“Look, I started out with nothing more than a single cell,” said Gilford, who makes a point of frequently reminding himself of all those weeks he had to scrape by on whatever was delivered to him through his umbilical cord. “And then I managed to double it, double that again, and then double that again. At this point I think I’m estimated to have about 100 trillion of them.” “Not bad for a kid who was briefly in breech presentation,” he added.
Spoiler Alert: This is an article from The Onion where, in this case, fiction proves it’s as powerful as non-fiction, especially when the fiction stumbles into and is wrapped in the truth.
NEW YORK—Marveling at just how far he had come in 56 years, MerCal Enterprises president David Gilford reflected this week on his rise from a humble fertilized embryo to head of a publicly traded multinational company.

▶ **EXPLORE THE MATERIAL**:
1 – List every proper name that appears in the Onion article about David Gilford.
2 – Write the next part of the Onion article about David Gilford, starting after its final sentence.
The entries that come next have no connection to the Onion article about David Gilford.

▶ **RECORDED INFORMATION**:
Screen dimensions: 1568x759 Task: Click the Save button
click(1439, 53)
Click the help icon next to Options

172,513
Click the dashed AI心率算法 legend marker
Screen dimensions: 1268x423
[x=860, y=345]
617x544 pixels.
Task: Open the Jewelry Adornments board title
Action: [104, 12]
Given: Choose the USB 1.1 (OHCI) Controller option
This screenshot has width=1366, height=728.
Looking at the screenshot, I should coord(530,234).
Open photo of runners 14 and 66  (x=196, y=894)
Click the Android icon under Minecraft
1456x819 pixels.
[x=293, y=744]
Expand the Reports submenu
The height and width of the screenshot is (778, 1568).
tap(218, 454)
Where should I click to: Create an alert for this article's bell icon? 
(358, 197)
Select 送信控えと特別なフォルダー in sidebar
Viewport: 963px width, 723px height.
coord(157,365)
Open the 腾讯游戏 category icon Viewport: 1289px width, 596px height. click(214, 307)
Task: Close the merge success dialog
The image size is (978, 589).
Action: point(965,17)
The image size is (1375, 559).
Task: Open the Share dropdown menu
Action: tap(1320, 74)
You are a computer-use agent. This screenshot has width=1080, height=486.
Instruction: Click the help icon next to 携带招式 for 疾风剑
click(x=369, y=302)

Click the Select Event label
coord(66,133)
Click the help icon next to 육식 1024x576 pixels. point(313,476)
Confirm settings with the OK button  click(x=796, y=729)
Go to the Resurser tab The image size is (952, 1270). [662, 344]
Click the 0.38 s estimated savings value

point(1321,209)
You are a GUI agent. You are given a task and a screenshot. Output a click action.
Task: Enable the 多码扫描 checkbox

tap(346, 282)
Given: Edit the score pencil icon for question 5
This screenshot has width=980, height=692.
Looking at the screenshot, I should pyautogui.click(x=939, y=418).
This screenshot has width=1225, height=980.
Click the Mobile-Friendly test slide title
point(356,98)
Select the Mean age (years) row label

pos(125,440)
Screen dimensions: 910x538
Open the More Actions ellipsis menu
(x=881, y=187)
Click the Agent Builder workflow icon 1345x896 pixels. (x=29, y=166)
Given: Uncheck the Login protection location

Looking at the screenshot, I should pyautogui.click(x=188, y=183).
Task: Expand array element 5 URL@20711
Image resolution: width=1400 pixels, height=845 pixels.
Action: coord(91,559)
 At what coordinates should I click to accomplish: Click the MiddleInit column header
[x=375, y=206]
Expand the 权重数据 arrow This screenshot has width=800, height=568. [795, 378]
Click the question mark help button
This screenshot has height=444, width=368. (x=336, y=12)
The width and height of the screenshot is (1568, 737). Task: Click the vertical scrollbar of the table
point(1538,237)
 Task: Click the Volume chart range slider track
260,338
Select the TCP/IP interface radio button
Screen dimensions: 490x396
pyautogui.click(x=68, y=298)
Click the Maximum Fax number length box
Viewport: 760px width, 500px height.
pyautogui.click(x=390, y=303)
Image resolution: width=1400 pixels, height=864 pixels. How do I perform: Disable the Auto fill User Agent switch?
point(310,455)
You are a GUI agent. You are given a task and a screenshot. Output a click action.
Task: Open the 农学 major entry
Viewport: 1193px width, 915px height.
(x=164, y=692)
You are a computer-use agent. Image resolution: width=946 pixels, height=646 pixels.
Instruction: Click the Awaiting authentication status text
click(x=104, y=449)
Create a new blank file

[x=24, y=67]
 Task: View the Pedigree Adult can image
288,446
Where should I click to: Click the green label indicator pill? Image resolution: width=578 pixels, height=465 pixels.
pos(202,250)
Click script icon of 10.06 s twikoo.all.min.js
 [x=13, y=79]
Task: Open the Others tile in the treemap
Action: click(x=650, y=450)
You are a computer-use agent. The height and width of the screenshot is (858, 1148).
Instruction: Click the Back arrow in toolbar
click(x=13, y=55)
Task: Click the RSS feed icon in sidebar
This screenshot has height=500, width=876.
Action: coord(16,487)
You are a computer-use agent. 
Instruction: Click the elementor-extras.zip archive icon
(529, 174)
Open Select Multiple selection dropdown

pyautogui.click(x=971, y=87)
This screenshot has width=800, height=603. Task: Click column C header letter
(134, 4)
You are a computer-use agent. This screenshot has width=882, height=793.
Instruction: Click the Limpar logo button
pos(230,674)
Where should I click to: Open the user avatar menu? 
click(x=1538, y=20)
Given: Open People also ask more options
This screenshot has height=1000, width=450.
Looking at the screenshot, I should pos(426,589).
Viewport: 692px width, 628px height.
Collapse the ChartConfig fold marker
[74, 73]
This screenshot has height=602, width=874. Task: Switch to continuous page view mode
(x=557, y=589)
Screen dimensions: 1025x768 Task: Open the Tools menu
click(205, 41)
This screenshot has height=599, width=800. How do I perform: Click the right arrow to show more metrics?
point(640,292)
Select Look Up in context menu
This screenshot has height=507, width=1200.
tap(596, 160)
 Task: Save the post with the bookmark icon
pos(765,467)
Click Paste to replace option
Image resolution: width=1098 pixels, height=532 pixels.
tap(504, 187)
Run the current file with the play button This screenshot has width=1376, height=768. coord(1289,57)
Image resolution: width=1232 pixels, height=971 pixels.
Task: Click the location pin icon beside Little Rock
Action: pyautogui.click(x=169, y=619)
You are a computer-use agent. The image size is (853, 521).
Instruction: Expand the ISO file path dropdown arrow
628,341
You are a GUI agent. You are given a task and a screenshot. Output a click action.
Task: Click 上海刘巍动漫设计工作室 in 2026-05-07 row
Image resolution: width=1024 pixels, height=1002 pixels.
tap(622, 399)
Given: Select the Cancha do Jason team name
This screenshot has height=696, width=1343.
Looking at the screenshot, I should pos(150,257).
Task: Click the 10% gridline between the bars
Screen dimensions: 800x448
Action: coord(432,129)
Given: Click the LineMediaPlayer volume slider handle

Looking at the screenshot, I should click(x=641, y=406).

▶ **OUTPUTS FOR THE TASKS**:
1 – David Gilford (also called Gilford), The Onion, New York, MerCal Enterprises

2 –
Speaking from his executive suite, Gilford told reporters that as leader of a business that regularly reports billions in profits, his current station in life is a far cry from his beginnings as a newly formed zygote, when he didn’t have single dollar or functioning circulatory system to his name.
“It wasn’t easy at the beginning, just grinding it out for nine long months,” said Gilford, noting that immediately following conception he was guided by little more than the cilia that pushed him down the fallopian tube, having never even seen a quarterly report or attended a shareholders meeting. “Back then I didn’t know which way was up. I was struggling just to work my way toward the womb.”
“But here I am now, an hour away from signing off on the largest acquisition in this company’s history,” he continued. “I sure didn’t realize it back then, but when that sperm cell fused with that ovum and endowed me with two sets of chromosomes, it set me on the path to the corner office I’m in now.”
Gilford said he never even entertained the possibility that the differentiated tissue groups he began to form after attaching to the uterine wall would one day lead to him overseeing more than 7,000 employees in 11 global offices. While it now seems obvious that the placental nutrients he was receiving from his mother have been pivotal in his appearing year after year on Forbes’ list of the nation’s highest-paid chief executives, Gilford admitted that, at the time, he didn’t stand out as anything special.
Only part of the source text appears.